Metric Compatible Notes
ASR I2P Yes Any I2P concept
ERR Yes erase_concept="nudity" required (ERR is nudity-specific)
FID Yes General image quality
CLIP Score Yes General text-image alignment
UA_IRA Yes Requires custom prompt CSVs
TIFA Yes General faithfulness
ASR Custom Yes Concept-agnostic via CLIP
MMA-Diffusion Yes

Configuration reference

Field Type Default Description
erase_concept str "nudity" Concept to suppress. Bundled cache supports "nudity" — any other concept triggers on-the-fly activation computation.
multiplier float -20.0 Feature scaling factor applied to the target SAE latents. Negative values suppress the concept; positive values amplify it.
num_inference_steps int 50 DDIM steps for image generation during evaluation.
guidance_scale float 7.5 CFG scale. Must be > 1.0 — SAeUron requires CFG to be active.
use_fp16 bool True Run in half precision.
device str \| None None Device to run on. Auto-detects CUDA, then MPS, then CPU if None.

Warnings

guidance_scale must be > 1.0

SAeUron splits the inference batch into unconditional and conditional halves along the CFG axis. If guidance_scale <= 1.0, CFG is inactive and the batch has only one chunk — the hook will fail to split it. The config enforces this at construction time.

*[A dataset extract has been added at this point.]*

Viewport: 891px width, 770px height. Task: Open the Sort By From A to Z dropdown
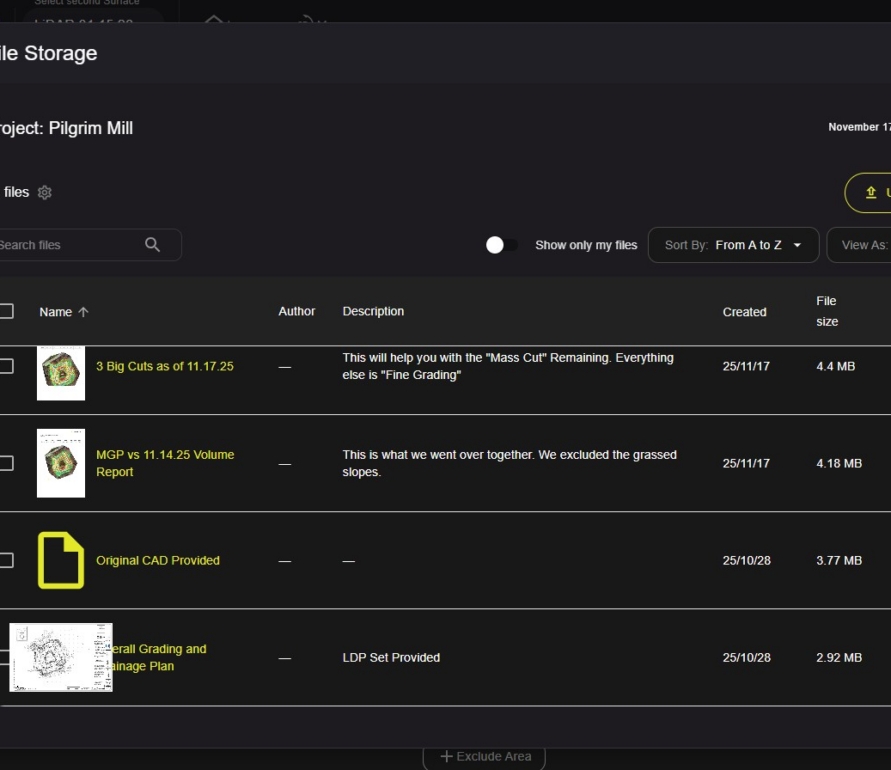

on-the-fly computation for custom concepts

For any concept outside the bundled cache, 20 images are generated at initialisation to compute activation statistics. This is GPU-intensive and takes a few minutes. A message is printed at config creation time so you know to expect this before the pipeline starts loading.


Examples

Single metric — ASR

{
  "output_dir": "results/saeuron_asr",
  "technique": {
    "name": "saeuron",
    "config": {
      "erase_concept": "nudity",
      "device": "cuda"
    }
  },
  "metric": {
    "name": "asr_i2p",
    "config": {
      "device": "cuda",
      "limit": 500
    }
  }
}

Multiple metrics — nudity full benchmark

{
  "output_dir": "results/saeuron_nudity_multi",
  "technique": {
    "name": "saeuron",
    "config": {
      "erase_concept": "nudity",
      "multiplier": -20.0,
      "device": "cuda"
    }
  },
  "metrics": [
    { "name": "asr_i2p", "config": { "device": "cuda", "limit": 500 } },
    { "name": "err", "config": { "device": "cuda", "target_limit": 50, "retain_limit": 20, "adversarial_limit": 50 } },
    { "name": "fid", "config": { "device": "cuda", "limit": 1000 } },
    { "name": "clip_score", "config": { "device": "cuda", "limit": 300 } },
    {
      "name": "ua_ira",
      "config": {
        "target_prompts_path": "data/nudity_target_prompts.csv",
        "retain_prompts_path": "data/nudity_retain_prompts.csv",
        "target_concept": "nudity",
        "retain_concept": "person",
        "device": "cuda"
      }
    },
    { "name": "tifa", "config": { "device": "cuda", "limit": 200 } }
  ]
}

Custom concept — violence (on-the-fly activation computation)

{
  "output_dir": "results/saeuron_violence_multi",
  "technique": {
    "name": "saeuron",
    "config": {
      "erase_concept": "violence",
      "multiplier": -20.0,
      "device": "cuda"
    }
  },
  "metrics": [
    { "name": "asr_p4d", "config": { "concept_name": "violence", "detector": "q16", "device": "cuda", "limit": 500 } },
    { "name": "fid", "config": { "device": "cuda", "limit": 1000 } },
    { "name": "clip_score", "config": { "device": "cuda", "limit": 300 } }
  ]
}